▸ **Data for this exercise**
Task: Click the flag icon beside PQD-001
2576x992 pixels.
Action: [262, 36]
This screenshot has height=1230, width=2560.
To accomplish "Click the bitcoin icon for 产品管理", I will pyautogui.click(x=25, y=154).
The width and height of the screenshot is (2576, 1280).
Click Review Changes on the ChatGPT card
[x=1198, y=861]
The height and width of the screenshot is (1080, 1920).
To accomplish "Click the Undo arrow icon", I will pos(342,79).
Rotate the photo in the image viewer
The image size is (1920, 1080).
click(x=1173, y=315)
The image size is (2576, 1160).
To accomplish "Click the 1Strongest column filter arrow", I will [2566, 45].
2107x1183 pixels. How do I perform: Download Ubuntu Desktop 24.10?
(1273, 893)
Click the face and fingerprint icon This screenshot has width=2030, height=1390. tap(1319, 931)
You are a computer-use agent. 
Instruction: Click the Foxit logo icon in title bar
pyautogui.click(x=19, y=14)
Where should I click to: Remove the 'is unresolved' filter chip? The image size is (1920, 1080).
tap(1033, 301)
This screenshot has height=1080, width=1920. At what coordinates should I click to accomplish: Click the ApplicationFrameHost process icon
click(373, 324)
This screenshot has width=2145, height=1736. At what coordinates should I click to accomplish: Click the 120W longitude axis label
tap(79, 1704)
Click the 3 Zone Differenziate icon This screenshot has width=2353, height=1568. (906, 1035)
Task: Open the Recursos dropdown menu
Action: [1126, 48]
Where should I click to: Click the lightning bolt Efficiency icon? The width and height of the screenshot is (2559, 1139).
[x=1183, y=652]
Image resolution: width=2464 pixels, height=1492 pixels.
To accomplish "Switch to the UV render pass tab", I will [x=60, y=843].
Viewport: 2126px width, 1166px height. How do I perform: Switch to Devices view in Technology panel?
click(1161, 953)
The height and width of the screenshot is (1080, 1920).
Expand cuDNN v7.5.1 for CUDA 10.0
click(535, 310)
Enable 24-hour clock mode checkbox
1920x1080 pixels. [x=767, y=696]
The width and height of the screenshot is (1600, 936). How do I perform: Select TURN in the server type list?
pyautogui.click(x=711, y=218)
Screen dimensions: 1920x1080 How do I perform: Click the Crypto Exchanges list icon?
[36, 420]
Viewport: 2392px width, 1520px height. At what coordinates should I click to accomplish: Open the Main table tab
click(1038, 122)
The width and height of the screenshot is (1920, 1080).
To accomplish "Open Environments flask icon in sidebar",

▸ **Problem details**
Each line from the top of the records down to the one with "The image size is (2576, 1160)." must be retyped exactly; include both ends and nothing else.

▸ **Solution for this problem**
Task: Click the flag icon beside PQD-001
2576x992 pixels.
Action: [262, 36]
This screenshot has height=1230, width=2560.
To accomplish "Click the bitcoin icon for 产品管理", I will pyautogui.click(x=25, y=154).
The width and height of the screenshot is (2576, 1280).
Click Review Changes on the ChatGPT card
[x=1198, y=861]
The height and width of the screenshot is (1080, 1920).
To accomplish "Click the Undo arrow icon", I will pos(342,79).
Rotate the photo in the image viewer
The image size is (1920, 1080).
click(x=1173, y=315)
The image size is (2576, 1160).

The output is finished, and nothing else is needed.